**Objective**
Can you set out every line of the rows below as a Markdown table with the columns Number and Text, numbering each line and leaving out the blank ones?

####

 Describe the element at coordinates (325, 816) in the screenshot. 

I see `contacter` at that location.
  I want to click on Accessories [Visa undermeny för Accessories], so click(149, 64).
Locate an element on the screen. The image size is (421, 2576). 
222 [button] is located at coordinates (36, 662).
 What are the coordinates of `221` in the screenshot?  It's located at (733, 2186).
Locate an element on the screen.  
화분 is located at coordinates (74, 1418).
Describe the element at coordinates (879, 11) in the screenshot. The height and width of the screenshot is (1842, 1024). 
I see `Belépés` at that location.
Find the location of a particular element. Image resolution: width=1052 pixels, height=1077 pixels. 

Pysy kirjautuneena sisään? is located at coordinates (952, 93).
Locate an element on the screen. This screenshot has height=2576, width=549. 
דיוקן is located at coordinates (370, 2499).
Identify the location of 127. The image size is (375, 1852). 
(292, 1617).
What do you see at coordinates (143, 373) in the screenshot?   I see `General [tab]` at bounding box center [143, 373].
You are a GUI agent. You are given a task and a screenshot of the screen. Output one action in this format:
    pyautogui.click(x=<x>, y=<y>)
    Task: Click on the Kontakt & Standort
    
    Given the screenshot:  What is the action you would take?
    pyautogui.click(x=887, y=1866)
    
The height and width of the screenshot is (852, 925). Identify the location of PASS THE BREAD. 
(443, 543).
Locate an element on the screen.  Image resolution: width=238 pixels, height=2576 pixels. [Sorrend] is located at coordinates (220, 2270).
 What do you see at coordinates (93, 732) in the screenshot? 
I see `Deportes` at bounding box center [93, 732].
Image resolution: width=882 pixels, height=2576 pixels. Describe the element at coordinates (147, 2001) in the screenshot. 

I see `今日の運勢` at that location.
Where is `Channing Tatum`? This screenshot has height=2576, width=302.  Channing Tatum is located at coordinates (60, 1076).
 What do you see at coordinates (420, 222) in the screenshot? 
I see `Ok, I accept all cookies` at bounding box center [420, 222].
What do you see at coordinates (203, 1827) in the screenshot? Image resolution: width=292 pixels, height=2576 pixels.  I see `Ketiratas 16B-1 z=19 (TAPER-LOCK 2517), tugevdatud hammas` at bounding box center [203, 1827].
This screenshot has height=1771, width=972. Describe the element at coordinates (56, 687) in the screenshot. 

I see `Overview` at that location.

####

**Exercise solution**
| Number | Text |
|---|---|
| 1 |  Describe the element at coordinates (325, 816) in the screenshot.  |
| 2 | I see `contacter` at that location. |
| 3 |   I want to click on Accessories [Visa undermeny för Accessories], so click(149, 64). |
| 4 | Locate an element on the screen. The image size is (421, 2576).  |
| 5 | 222 [button] is located at coordinates (36, 662). |
| 6 |  What are the coordinates of `221` in the screenshot?  It's located at (733, 2186). |
| 7 | Locate an element on the screen.   |
| 8 | 화분 is located at coordinates (74, 1418). |
| 9 | Describe the element at coordinates (879, 11) in the screenshot. The height and width of the screenshot is (1842, 1024).  |
| 10 | I see `Belépés` at that location. |
| 11 | Find the location of a particular element. Image resolution: width=1052 pixels, height=1077 pixels.  |
| 12 | Pysy kirjautuneena sisään? is located at coordinates (952, 93). |
| 13 | Locate an element on the screen. This screenshot has height=2576, width=549.  |
| 14 | דיוקן is located at coordinates (370, 2499). |
| 15 | Identify the location of 127. The image size is (375, 1852).  |
| 16 | (292, 1617). |
| 17 | What do you see at coordinates (143, 373) in the screenshot?   I see `General [tab]` at bounding box center [143, 373]. |
| 18 | You are a GUI agent. You are given a task and a screenshot of the screen. Output one action in this format: |
| 19 |     pyautogui.click(x=<x>, y=<y>) |
| 20 |     Task: Click on the Kontakt & Standort |
| 21 |     Given the screenshot:  What is the action you would take? |
| 22 |     pyautogui.click(x=887, y=1866) |
| 23 | The height and width of the screenshot is (852, 925). Identify the location of PASS THE BREAD.  |
| 24 | (443, 543). |
| 25 | Locate an element on the screen.  Image resolution: width=238 pixels, height=2576 pixels. [Sorrend] is located at coordinates (220, 2270). |
| 26 |  What do you see at coordinates (93, 732) in the screenshot?  |
| 27 | I see `Deportes` at bounding box center [93, 732]. |
| 28 | Image resolution: width=882 pixels, height=2576 pixels. Describe the element at coordinates (147, 2001) in the screenshot.  |
| 29 | I see `今日の運勢` at that location. |
| 30 | Where is `Channing Tatum`? This screenshot has height=2576, width=302.  Channing Tatum is located at coordinates (60, 1076). |
| 31 |  What do you see at coordinates (420, 222) in the screenshot?  |
| 32 | I see `Ok, I accept all cookies` at bounding box center [420, 222]. |
| 33 | What do you see at coordinates (203, 1827) in the screenshot? Image resolution: width=292 pixels, height=2576 pixels.  I see `Ketiratas 16B-1 z=19 (TAPER-LOCK 2517), tugevdatud hammas` at bounding box center [203, 1827]. |
| 34 | This screenshot has height=1771, width=972. Describe the element at coordinates (56, 687) in the screenshot.  |
| 35 | I see `Overview` at that location. |